Personal information
- Full name: Giorgos Merkis
- Date of birth: 30 July 1984 (age 42)
- Place of birth: Limassol, Cyprus
- Height: 1.88 m (6 ft 2 in)
- Position: Centre back

Youth career
- 1990–2001: Apollon Limassol

Senior career*
- Years: Team / Apps / (Gls)
- 2001–2016: Apollon Limassol / 252 / (17)
- 2016–2021: APOEL / 138 / (11)
- Total:  / 390 / (28)

International career^{‡}
- 2006–2019: Cyprus / 55 / (1)

= Giorgos Merkis =

Cypriot footballer

Giorgos Merkis (Γιώργος Μερκής, born 30 July 1984) is a retired Greek Cypriot professional footballer who played as a centre back for Cypriot First Division clubs Apollon Limassol and APOEL, and the Cyprus national team.

==Career==
===Apollon Limassol===
Merkis is a product of Apollon Limassol academies, making his first team debut during 2001–02 season at the age of 17. He spent the vast majority of his career with Apollon, where he won one championship, two cups and one super cup. After fifteen years at the club, his contract was mutually terminated on 12 January 2016.

===APOEL===
On 12 January 2016, Merkis signed an 18-month contract with fellow Cypriot First Division club APOEL. He made his official debut on 17 January 2016, coming on as a 69th-minute substitute in APOEL's 3–0 home win against Enosis Neon Paralimni for the Cypriot First Division. He scored his first goal for APOEL against his former team Apollon Limassol on 2 April 2016, netting a late equalizer in his team's 2–2 home draw for the Cypriot First Division Championship play-offs. A few months after joining APOEL, he was crowned champion as his team won the Cypriot First Division title for a fourth consecutive time.

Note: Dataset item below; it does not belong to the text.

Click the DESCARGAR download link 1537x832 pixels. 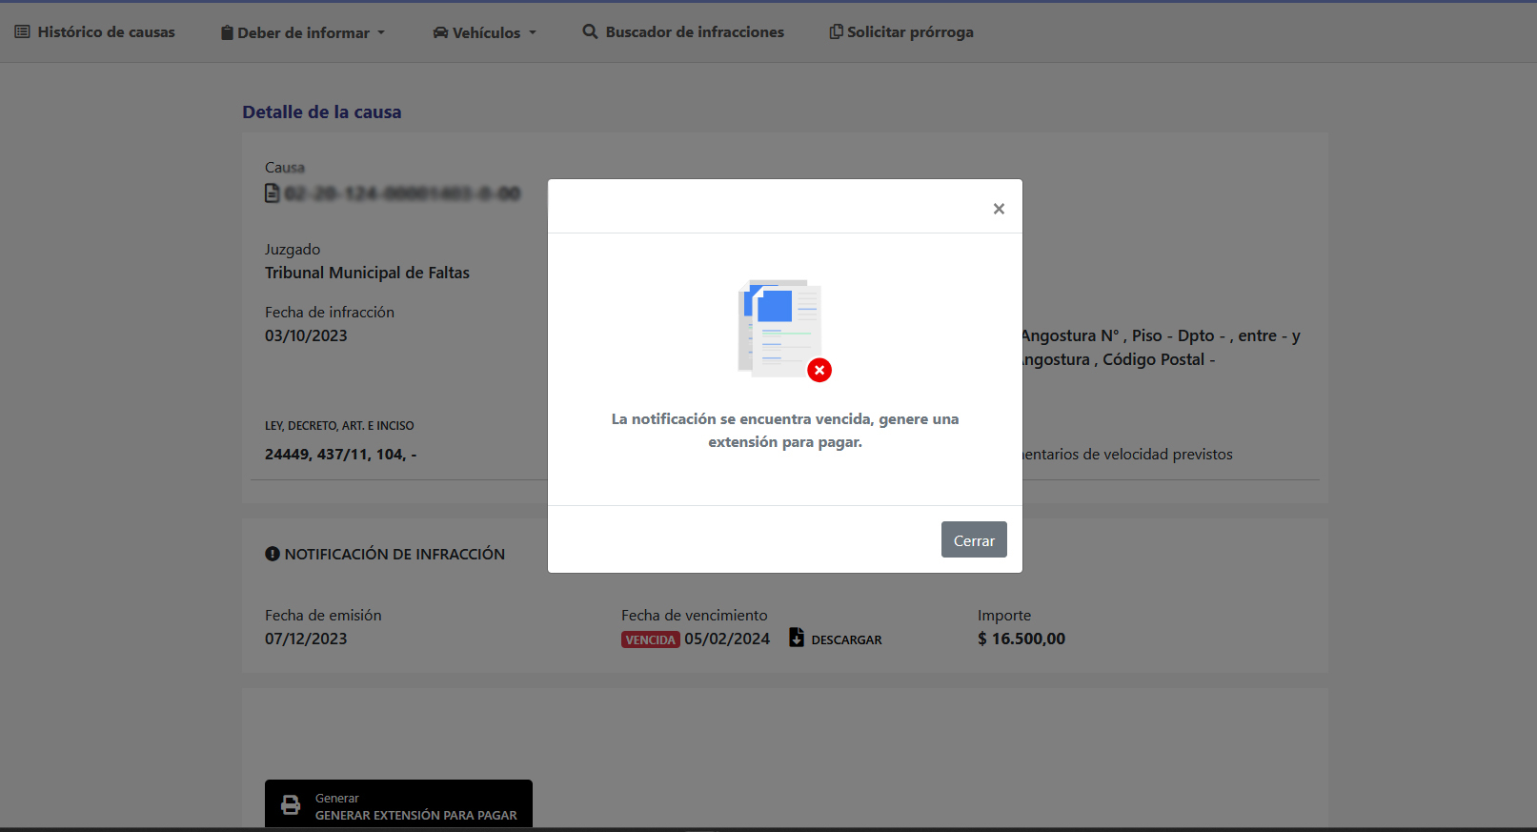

On 2 March 2017, Merkis signed a two-year contract extension with APOEL, running until 31 May 2019.

==International career==
Merkis made his international debut with Cyprus National Team on 1 March 2006, in friendly match against Armenia at Tsirion Stadium, coming on as a 79th-minute substitute in Cyprus' 2–0 win. He scored his first goal on 16 November 2014, netting the opening goal in the 5–0 home victory against Andorra in the UEFA Euro 2016 qualifiers.

===International goals===
Scores and results list Cyprus' goal tally first.

| No | Date | Venue | Opponent | Score | Result | Competition |
|---|---|---|---|---|---|---|
| 1. | 16 November 2014 | GSP Stadium, Nicosia, Cyprus | Andorra | 1–0 | 5–0 | UEFA Euro 2016 qualification |

==Honours==
Apollon Limassol
- Cypriot First Division: 2005–06
- Cypriot Cup: 2009–10, 2012–13

APOEL
- Cypriot First Division: 2015–16, 2016–17, 2017–18, 2018–19
- Cypriot Super Cup: 2019

==Personal life==
On June 3, 2017 Merkis married Cypriot journalist Andrea Kyriakou. On October 8, 2018 Kyriakou gave birth to their first child, a son Labrinos Merkis.